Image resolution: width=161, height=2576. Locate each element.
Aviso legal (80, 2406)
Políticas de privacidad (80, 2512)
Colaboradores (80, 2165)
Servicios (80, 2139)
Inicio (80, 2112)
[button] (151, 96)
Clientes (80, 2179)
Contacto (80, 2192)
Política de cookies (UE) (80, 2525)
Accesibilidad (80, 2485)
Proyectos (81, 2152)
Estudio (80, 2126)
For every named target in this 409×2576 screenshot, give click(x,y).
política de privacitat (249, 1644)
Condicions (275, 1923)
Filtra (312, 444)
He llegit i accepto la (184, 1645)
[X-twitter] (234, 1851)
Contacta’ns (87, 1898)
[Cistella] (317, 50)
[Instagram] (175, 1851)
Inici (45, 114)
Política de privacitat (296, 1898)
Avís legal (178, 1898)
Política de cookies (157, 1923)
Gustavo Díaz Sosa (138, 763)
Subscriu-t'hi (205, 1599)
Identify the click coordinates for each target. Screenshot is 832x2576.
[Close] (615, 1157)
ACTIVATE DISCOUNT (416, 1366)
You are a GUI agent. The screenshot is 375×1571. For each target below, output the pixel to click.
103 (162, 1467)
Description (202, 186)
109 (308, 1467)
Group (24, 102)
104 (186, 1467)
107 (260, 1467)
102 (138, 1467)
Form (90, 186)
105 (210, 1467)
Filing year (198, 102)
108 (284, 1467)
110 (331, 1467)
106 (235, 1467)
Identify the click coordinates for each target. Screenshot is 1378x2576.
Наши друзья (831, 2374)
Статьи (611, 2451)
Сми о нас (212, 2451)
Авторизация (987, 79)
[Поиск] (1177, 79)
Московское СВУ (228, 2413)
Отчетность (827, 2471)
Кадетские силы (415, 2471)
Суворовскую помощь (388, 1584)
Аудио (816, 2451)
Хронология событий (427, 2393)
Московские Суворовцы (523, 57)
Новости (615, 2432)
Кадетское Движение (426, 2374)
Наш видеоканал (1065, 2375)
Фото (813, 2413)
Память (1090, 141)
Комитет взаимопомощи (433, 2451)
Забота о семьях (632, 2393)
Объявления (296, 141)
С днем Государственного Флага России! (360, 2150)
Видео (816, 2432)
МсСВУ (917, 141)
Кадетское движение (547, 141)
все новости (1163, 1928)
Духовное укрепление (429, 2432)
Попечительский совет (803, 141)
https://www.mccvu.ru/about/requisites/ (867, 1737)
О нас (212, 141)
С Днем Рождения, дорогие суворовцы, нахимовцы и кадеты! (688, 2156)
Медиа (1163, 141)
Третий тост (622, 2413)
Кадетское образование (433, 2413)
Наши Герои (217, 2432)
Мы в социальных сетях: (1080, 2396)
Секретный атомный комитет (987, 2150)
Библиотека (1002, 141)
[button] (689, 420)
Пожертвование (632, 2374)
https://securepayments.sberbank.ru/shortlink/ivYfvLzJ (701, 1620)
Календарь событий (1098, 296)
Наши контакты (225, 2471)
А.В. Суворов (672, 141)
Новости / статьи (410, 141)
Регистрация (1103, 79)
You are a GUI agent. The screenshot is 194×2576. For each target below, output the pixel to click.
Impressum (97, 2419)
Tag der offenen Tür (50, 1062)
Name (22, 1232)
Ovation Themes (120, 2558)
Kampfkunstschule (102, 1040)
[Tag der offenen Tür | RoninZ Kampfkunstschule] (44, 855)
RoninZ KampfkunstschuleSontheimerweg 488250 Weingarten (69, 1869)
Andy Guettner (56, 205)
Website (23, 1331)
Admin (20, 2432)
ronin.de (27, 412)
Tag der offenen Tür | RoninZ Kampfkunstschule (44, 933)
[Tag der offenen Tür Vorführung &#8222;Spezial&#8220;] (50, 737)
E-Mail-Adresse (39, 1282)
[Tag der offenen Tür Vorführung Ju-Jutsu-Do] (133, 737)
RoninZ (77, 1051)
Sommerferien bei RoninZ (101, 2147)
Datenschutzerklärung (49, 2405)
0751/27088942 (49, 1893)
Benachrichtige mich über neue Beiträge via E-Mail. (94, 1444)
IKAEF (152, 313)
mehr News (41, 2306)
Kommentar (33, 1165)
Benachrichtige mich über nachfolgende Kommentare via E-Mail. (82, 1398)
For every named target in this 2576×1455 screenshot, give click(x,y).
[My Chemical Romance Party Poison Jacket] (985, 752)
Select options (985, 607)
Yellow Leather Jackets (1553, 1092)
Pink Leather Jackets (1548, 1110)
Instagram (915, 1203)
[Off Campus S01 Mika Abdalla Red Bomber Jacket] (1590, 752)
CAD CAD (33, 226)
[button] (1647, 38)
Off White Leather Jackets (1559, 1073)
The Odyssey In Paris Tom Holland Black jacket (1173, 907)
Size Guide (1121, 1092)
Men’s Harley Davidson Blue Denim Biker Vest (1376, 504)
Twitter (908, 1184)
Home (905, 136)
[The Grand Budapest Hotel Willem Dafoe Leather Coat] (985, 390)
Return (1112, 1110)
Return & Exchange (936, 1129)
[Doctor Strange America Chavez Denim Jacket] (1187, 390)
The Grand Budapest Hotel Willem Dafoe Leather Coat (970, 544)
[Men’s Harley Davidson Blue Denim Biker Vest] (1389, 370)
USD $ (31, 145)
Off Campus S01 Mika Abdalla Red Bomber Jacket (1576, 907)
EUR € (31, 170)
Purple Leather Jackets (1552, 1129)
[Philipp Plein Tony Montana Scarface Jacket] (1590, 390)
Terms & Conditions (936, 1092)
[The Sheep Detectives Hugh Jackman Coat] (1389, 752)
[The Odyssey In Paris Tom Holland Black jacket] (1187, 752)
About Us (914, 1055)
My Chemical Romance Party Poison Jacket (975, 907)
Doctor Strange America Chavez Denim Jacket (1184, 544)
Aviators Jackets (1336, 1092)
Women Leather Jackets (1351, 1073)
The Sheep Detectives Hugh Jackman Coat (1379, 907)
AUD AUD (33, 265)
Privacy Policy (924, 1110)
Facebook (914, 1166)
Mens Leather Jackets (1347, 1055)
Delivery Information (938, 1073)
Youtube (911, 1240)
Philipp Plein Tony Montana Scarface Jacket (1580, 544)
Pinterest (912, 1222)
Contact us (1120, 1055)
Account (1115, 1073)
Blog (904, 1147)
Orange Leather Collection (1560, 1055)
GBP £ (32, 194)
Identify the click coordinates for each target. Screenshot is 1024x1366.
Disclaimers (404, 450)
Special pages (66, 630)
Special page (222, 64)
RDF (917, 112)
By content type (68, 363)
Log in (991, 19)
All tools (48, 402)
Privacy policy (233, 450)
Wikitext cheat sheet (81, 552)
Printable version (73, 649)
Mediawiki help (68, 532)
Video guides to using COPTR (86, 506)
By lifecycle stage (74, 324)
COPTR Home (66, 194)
_____
**Problem to solve:** When the line with "Московские Суворовцы (523, 57)" is reached in the data above, start copying there, and copy each line exactly until the line with "С днем Государственного" has been copied; copy nothing else.

**Answer section:**
Московские Суворовцы (523, 57)
Новости (615, 2432)
Кадетское Движение (426, 2374)
Наш видеоканал (1065, 2375)
Фото (813, 2413)
Память (1090, 141)
Комитет взаимопомощи (433, 2451)
Забота о семьях (632, 2393)
Объявления (296, 141)
С днем Государственного Флага России! (360, 2150)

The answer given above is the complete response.